Évidemment, c’est horrifiant, mais oublions quelques instants l’abyssale bêtise des participants de la «Tea Party» et concentrons nous sur le journaliste. Qui n’est en fait pas un journaliste. Mais qui, sans aucun doute, transmet de l’information.
Ce qui m’intéresse dans ce film, c’est comment il est parvenu jusqu’à nous. Comme ils le disent sur leur page YouTube, «NewLeftMedia is Chase Whiteside, Erick Stoll, and a camera». C’est à dire personne, et pourtant la vidéo a été vu plus de 200 000 fois. Une nouvelle fois, une équipe réduite, avec des moyens réduits, parvient à nous informer de manière exemplaire. Pas de construction, pas d’«écriture du roman de l’information» comme dit Laurent Joffrin, juste le rôle de journaliste tel qu’il devrait être, en reprenant des faits, en mettant l’interlocuteur face à ses contradictions, bref un tuyau intelligent. Et ce, sans l’illusion de l’objectivité qui ne sert jusqu’à présent qu’à éviter de poser les bonnes questions.

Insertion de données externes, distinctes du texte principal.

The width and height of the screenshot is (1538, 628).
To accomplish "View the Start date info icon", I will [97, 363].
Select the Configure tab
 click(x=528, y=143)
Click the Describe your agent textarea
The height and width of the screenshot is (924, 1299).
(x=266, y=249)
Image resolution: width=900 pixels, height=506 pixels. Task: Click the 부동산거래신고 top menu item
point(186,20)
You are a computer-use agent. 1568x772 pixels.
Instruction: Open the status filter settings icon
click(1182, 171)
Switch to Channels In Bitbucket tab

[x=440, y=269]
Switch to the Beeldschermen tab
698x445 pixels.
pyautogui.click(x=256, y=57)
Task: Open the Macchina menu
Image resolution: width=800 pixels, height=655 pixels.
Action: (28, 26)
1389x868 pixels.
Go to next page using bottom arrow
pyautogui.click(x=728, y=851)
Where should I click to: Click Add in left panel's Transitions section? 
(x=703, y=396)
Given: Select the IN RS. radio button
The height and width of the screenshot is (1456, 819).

Journaliste et journaliste
Je n’ai pas pu m’empêcher de faire un rapprochement rapide avec deux informations récentes.
La première, trouvée dans Rue89, c’est la prestation de Melissa Theuriau face à Brice Hortefeux dans Zone Interdite. La journaliste, qu’on imaginait pas si mordante, a continuellement poussé le ministre de l’Intérieur à répondre, vraiment, à ses questions. Tellement que le syndicat policier Alliance a produit un communiqué de presse (3,2 Mo, PDF) le lendemain, accusant la journaliste d’avoir tenu des «propos inadmissibles», «aveuglée par une haine non dissimulée de la Police». On passera sur le sexisme du dernier paragraphe.
Rue89 a fait un montage des questions et relances de la journaliste, sans Brice Hortefeux, ce qui est toujours un plus:
Le fait qu’on soit surpris par un journaliste, et que les réactions soient si négatives, laisse un goût bizarre en bouche. Ce genre d’éclat, le temps d’une soirée, ressemble de plus en plus à la dernière étincelle d’un ancien monde.
C’est ce que pensent les blogueurs allemands à l’origine du Internet-Manifest, le manifeste Internet, qui propose «17 affirmations» pour expliquer comment le journalisme d’aujourd’hui fonctionne. Courrier International nous explique que ce projet est une réponse à la Déclaration de Hambourg, rédigée par plusieurs grandes maisons de presse. Ces derniers veulent lutter contre la perte des revenus de la presse en renforçant la propriété intellectuelle en ligne, quitte à ignorer complètement la réalité de l’information aujourd’hui.
Tout a changé
Je pense évidemment que ces blogueurs ont raison quand ils disent que «Internet est un empire médiatique de poche» ou que «Internet est notre société. Notre société est Internet». Tout est en train de changer. Tout a déjà changé. Les nouveaux journalistes autour de moi ne viennent pas des médias. Ils viennent du web, de la communication, de la documentation. Ils n’ont pas les réflexes des journalistes classiques et ne travaillent pas pour des structures de presse classiques. Et c’est tant mieux. L’application de ce que j’ai appris à l’école ressemblait de plus en plus au Gouffre aux chimères.
J’aimerai tant voir plus d’utilisations intelligentes des moyens d’informations incroyables qui sont à notre disposition. Quelle opportunité incroyable pour les minorités, par exemple, de pouvoir se faire entendre. Évidemment, dans la masse d’informations à venir, on va devoir se coltiner un sacré paquet de vidéo de chat. Et pas mal de Désir d’endives par des politiques mégalo qui pensent avoir inventer la machine à courber les bananes. Mais ça vaut le coup. «We are just getting started; more to come», nous promet New Left Media. Je veux bien attendre pour voir. Et je veux bien apporter ma voix au concert.